§ Exercise aim: Lines that contain the string "column" are the ones to list; copy all of them from the records.

Stored data entries:
+===+
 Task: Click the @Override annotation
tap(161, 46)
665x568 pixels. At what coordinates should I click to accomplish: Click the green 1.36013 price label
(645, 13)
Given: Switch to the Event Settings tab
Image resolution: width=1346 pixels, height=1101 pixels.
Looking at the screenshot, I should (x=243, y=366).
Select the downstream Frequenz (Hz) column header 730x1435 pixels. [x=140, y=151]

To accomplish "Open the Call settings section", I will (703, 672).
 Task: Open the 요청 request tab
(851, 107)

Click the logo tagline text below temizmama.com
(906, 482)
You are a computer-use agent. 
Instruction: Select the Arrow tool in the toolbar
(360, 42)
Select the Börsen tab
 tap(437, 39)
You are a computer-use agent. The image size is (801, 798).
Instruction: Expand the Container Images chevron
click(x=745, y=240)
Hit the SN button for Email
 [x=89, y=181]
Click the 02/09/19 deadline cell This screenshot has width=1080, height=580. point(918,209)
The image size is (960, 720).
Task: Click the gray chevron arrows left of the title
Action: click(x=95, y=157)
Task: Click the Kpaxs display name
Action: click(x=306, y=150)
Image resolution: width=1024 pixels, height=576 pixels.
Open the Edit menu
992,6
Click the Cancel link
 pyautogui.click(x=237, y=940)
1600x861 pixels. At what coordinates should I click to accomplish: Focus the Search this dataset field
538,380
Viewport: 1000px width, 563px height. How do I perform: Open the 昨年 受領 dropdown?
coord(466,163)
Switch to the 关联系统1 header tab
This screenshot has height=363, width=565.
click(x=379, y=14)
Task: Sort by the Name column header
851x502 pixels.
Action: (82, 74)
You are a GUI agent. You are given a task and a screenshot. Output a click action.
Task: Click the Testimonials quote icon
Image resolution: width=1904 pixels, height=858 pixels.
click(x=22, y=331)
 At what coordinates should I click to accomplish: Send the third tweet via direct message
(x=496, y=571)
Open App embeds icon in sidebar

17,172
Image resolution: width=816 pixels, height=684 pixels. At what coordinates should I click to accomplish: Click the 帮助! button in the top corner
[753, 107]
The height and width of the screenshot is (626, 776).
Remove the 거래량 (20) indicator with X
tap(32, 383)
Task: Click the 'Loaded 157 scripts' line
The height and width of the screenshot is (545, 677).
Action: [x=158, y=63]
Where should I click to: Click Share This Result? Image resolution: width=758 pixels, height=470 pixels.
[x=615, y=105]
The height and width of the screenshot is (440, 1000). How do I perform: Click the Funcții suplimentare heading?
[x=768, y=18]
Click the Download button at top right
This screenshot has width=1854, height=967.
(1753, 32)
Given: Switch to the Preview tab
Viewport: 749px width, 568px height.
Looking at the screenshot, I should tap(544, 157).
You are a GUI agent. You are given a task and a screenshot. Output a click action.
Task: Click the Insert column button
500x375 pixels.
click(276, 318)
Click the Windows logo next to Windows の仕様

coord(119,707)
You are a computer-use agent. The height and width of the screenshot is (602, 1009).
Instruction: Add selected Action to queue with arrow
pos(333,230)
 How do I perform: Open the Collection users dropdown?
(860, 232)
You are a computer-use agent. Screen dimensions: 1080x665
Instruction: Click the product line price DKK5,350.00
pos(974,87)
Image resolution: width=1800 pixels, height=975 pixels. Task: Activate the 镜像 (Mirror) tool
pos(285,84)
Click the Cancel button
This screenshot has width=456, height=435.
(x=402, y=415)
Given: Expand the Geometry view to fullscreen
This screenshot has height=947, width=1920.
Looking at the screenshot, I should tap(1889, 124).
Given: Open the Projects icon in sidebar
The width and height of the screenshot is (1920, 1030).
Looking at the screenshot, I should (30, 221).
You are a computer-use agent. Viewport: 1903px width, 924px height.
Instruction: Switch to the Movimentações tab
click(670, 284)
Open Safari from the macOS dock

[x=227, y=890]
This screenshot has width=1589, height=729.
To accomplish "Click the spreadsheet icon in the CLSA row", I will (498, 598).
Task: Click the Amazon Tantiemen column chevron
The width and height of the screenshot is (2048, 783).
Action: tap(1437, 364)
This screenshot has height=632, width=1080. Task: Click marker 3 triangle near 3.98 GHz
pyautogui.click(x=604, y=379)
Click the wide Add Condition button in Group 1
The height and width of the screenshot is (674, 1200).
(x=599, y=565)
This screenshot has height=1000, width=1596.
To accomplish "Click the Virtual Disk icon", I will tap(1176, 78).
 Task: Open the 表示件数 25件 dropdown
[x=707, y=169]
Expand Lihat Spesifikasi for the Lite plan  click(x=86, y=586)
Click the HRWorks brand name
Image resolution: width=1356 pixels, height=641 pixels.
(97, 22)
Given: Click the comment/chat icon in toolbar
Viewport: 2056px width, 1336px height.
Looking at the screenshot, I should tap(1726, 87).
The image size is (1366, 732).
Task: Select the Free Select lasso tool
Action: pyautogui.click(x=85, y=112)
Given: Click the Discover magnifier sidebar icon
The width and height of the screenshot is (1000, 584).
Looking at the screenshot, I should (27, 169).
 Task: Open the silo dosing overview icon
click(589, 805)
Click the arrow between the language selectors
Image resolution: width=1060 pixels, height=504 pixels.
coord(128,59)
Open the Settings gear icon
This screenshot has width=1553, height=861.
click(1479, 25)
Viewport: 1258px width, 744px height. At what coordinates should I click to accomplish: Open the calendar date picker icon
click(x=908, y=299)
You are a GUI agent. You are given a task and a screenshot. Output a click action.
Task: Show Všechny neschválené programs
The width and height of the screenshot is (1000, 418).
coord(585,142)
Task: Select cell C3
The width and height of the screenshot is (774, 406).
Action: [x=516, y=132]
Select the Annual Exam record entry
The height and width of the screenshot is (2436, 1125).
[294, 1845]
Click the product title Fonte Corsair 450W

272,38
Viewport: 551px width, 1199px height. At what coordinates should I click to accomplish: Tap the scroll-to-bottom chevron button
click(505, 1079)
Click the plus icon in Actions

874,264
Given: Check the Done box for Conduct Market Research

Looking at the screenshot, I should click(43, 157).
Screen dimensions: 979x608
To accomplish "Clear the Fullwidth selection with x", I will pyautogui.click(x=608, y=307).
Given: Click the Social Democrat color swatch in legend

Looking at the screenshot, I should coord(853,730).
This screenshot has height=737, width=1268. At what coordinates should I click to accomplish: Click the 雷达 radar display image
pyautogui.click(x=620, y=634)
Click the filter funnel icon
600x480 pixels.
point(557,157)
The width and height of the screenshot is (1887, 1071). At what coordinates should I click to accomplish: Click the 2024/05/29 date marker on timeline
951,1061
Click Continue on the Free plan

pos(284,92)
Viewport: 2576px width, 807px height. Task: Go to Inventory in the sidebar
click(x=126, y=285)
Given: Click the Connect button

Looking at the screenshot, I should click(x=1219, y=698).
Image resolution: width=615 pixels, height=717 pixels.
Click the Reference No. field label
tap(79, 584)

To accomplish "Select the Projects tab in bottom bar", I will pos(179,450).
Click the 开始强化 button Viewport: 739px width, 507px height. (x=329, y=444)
+===+
§ Solution to the problem:
Select the downstream Frequenz (Hz) column header 730x1435 pixels. [x=140, y=151]
Task: Sort by the Name column header
Task: Click the Insert column button
Task: Click the Amazon Tantiemen column chevron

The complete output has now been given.